# Records
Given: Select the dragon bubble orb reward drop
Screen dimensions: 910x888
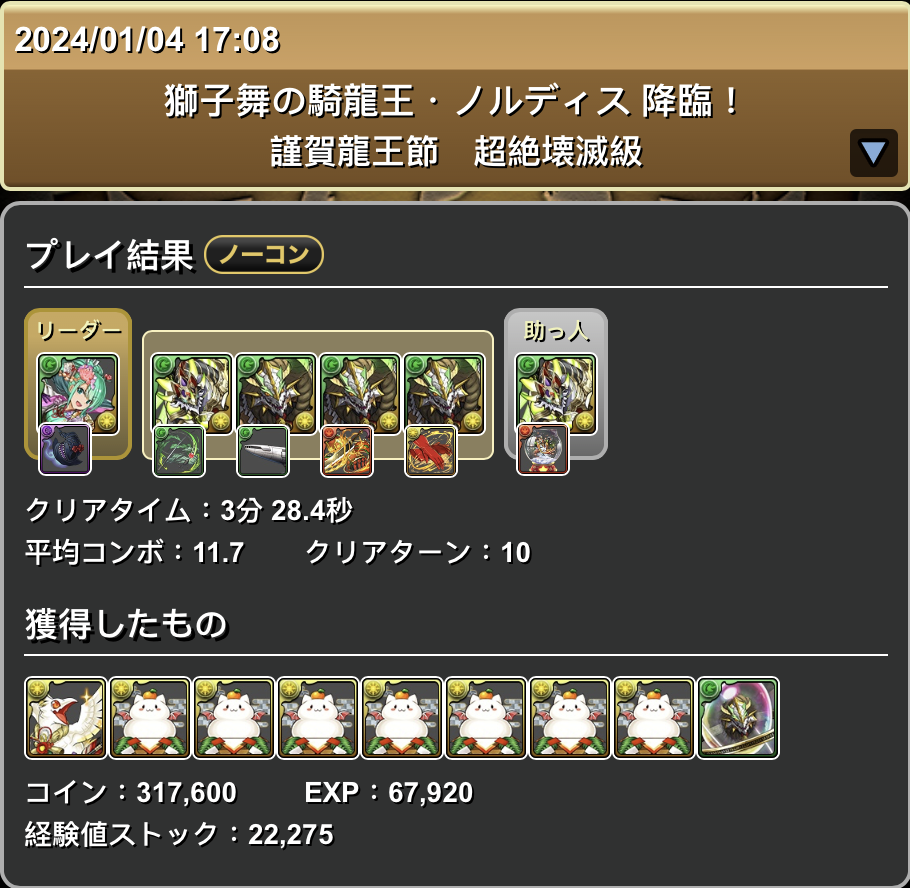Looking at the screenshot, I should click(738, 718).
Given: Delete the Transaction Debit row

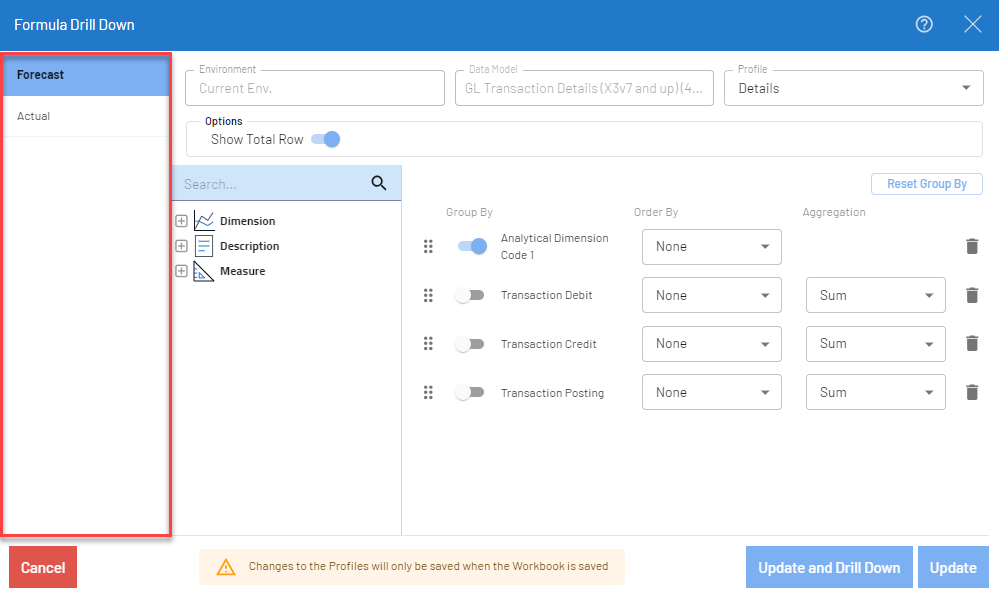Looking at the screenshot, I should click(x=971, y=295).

* * *

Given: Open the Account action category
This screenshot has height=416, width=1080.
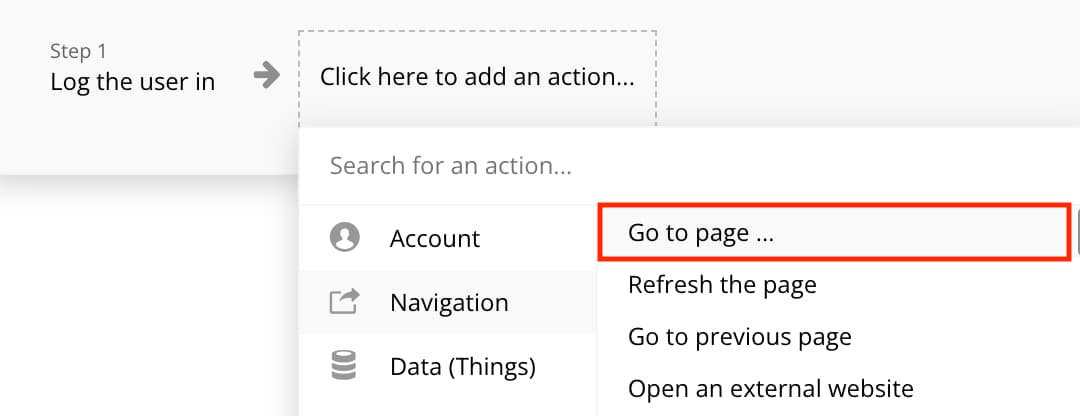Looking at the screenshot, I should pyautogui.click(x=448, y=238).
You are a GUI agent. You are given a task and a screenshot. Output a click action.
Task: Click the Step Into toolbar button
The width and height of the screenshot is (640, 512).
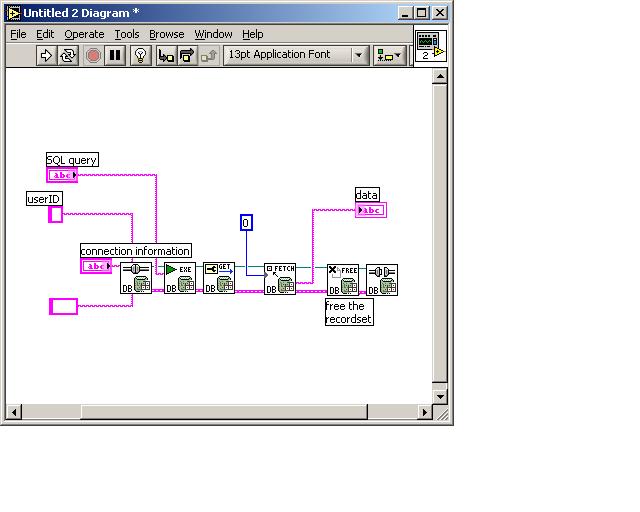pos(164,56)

# Exercise prompt
In the records above, find the line with "Given: Open the Account action category" and the line with "Task: Click the Step Into toolbar button". Write out exactly those lines and every one between, with no pictures and no other lines.

# Solution to this exercise
Given: Open the Account action category
This screenshot has height=416, width=1080.
Looking at the screenshot, I should pyautogui.click(x=448, y=238).
You are a GUI agent. You are given a task and a screenshot. Output a click action.
Task: Click the Step Into toolbar button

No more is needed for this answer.